- Task to complete: From the entries below, pull out each line where "Select" appears.

- Data for review:
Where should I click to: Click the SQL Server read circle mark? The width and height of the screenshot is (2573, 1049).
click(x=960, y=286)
==
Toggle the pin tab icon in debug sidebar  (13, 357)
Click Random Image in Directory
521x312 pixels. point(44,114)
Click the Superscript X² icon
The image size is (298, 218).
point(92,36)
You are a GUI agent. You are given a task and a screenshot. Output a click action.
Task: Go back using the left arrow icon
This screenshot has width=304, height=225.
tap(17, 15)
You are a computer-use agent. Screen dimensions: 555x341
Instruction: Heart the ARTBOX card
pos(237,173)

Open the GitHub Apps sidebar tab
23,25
* * *
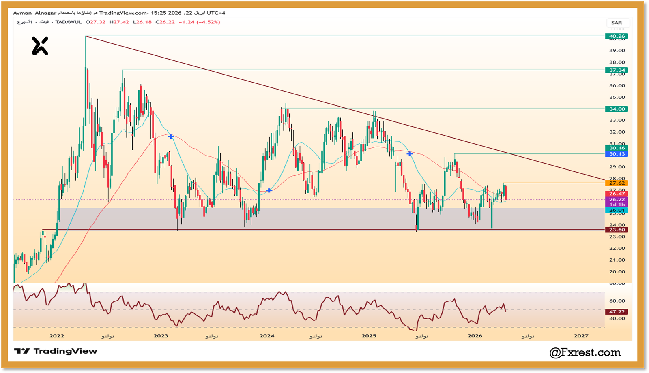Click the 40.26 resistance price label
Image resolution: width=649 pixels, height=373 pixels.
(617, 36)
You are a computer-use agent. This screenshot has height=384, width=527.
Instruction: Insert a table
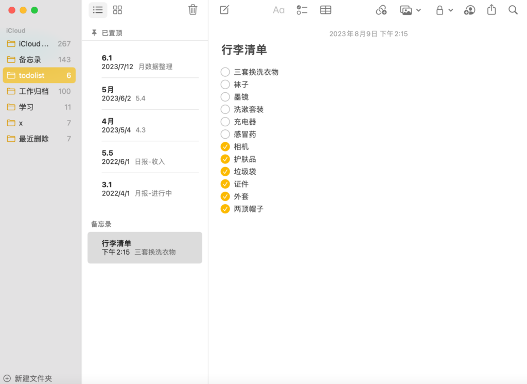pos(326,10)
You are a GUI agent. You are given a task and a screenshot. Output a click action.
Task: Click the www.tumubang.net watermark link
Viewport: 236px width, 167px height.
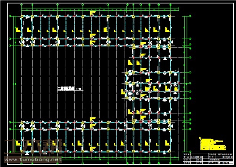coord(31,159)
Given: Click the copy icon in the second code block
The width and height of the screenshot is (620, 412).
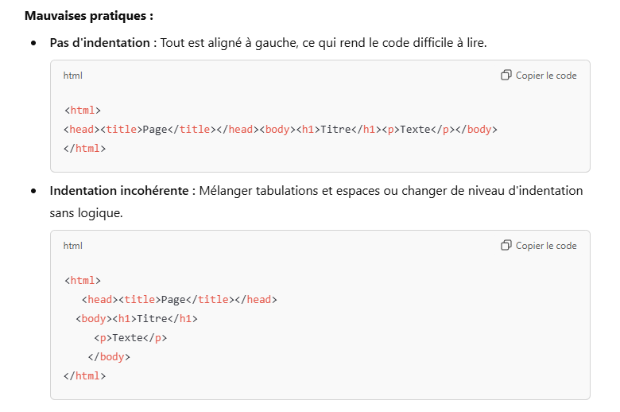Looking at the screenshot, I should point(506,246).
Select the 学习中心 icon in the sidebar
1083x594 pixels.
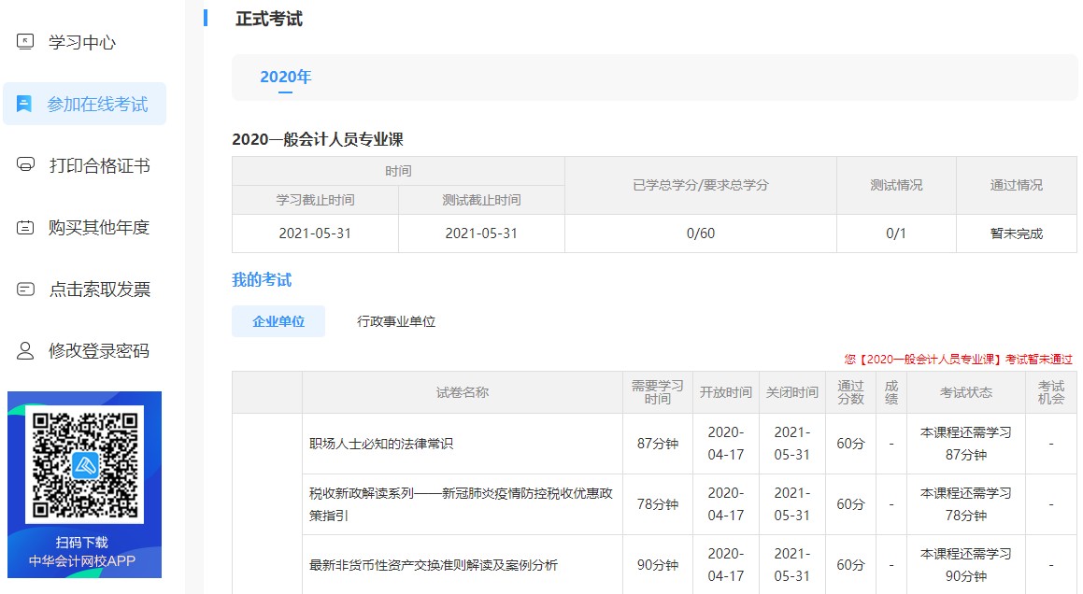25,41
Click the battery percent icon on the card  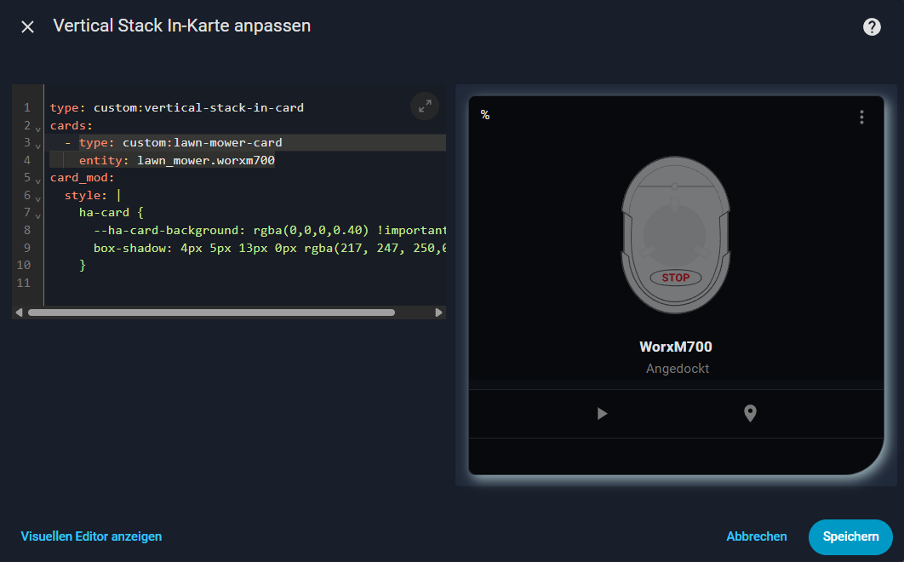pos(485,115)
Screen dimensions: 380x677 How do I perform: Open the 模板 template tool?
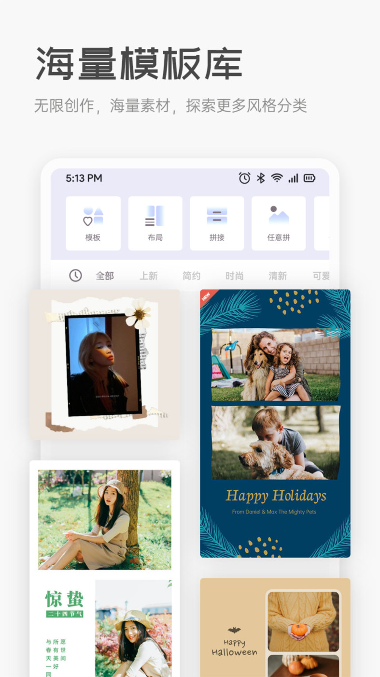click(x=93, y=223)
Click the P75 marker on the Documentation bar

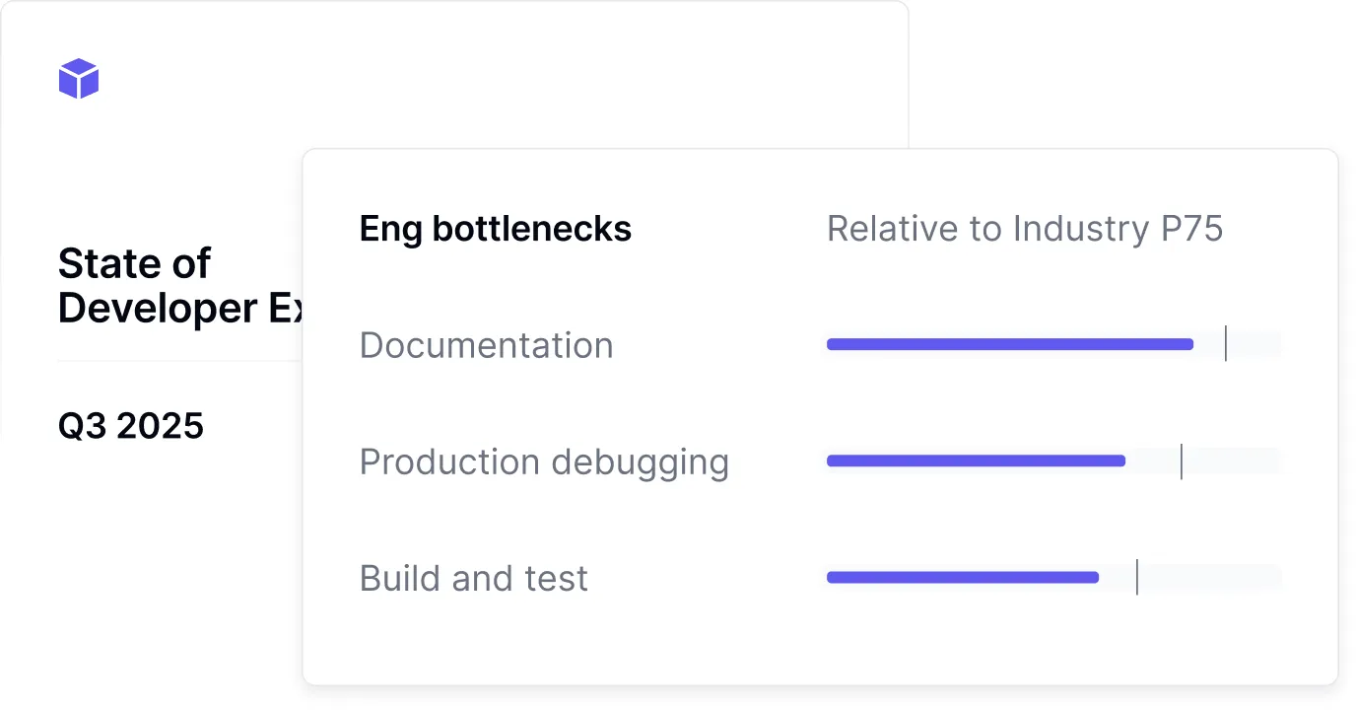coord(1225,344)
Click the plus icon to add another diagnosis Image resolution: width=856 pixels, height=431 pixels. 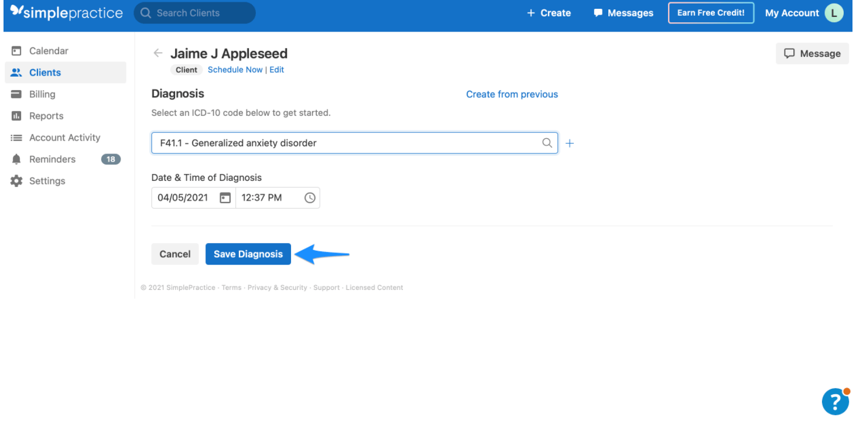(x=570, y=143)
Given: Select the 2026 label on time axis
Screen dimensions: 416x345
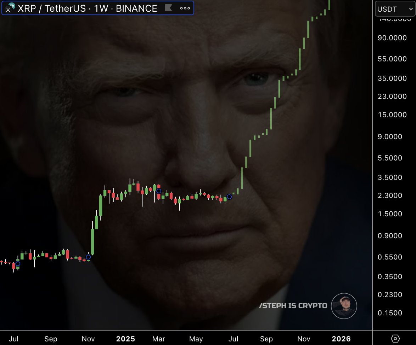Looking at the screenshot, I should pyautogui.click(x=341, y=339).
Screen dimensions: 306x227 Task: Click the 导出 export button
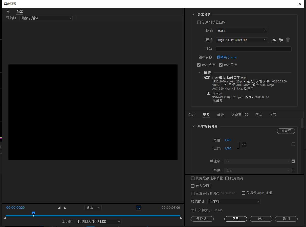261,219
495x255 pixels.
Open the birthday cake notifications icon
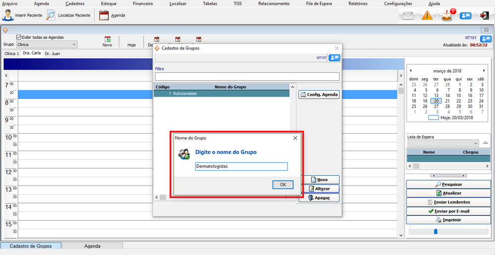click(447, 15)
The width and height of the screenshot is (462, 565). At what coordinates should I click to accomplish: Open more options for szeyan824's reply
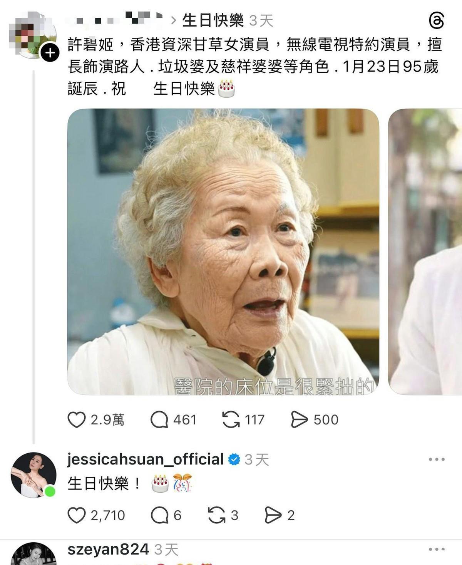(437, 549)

- Result for this exercise:
Select the 学习中心 icon in the sidebar
Given: Select the 2026 label on time axis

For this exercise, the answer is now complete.